#### WHAT THE TASK ASKS
As the answer, set down the lines below from the one containing "[tiktok] (134, 2470)" through the one containing "Booklink Booksellers (146, 49)", exactly and inclusively, and no others.

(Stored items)
______

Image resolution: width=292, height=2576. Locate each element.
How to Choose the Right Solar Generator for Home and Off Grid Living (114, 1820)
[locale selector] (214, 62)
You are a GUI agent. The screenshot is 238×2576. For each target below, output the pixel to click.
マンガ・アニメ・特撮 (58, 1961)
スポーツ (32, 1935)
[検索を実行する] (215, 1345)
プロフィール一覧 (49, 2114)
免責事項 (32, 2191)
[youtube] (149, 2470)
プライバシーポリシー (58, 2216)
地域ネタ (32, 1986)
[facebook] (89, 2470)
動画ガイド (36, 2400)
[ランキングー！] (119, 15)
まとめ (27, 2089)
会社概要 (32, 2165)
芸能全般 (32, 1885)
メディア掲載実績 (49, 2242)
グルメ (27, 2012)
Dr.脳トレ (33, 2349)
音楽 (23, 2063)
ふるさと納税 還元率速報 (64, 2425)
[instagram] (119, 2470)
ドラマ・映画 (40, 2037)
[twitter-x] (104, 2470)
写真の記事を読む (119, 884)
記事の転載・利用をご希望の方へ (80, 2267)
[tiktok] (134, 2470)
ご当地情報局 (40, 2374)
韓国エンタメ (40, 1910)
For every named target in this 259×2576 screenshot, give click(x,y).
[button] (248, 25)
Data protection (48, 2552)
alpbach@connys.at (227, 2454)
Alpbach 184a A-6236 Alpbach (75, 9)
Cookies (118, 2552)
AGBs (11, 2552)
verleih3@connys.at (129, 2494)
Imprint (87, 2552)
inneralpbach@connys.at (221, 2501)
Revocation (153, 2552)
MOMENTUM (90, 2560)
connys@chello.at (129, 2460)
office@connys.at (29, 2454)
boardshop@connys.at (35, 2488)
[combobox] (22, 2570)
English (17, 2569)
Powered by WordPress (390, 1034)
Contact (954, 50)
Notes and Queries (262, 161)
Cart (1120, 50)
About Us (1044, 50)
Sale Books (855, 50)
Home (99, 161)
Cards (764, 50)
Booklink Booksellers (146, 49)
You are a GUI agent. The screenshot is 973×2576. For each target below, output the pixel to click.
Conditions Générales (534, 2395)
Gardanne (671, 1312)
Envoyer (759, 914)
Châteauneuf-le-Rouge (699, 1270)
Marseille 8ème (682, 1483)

______

#### YOUR RESPONSE
[tiktok] (134, 2470)
ご当地情報局 (40, 2374)
韓国エンタメ (40, 1910)
For every named target in this 259×2576 screenshot, give click(x,y).
[button] (248, 25)
Data protection (48, 2552)
alpbach@connys.at (227, 2454)
Alpbach 184a A-6236 Alpbach (75, 9)
Cookies (118, 2552)
AGBs (11, 2552)
verleih3@connys.at (129, 2494)
Imprint (87, 2552)
inneralpbach@connys.at (221, 2501)
Revocation (153, 2552)
MOMENTUM (90, 2560)
connys@chello.at (129, 2460)
office@connys.at (29, 2454)
boardshop@connys.at (35, 2488)
[combobox] (22, 2570)
English (17, 2569)
Powered by WordPress (390, 1034)
Contact (954, 50)
Notes and Queries (262, 161)
Cart (1120, 50)
About Us (1044, 50)
Sale Books (855, 50)
Home (99, 161)
Cards (764, 50)
Booklink Booksellers (146, 49)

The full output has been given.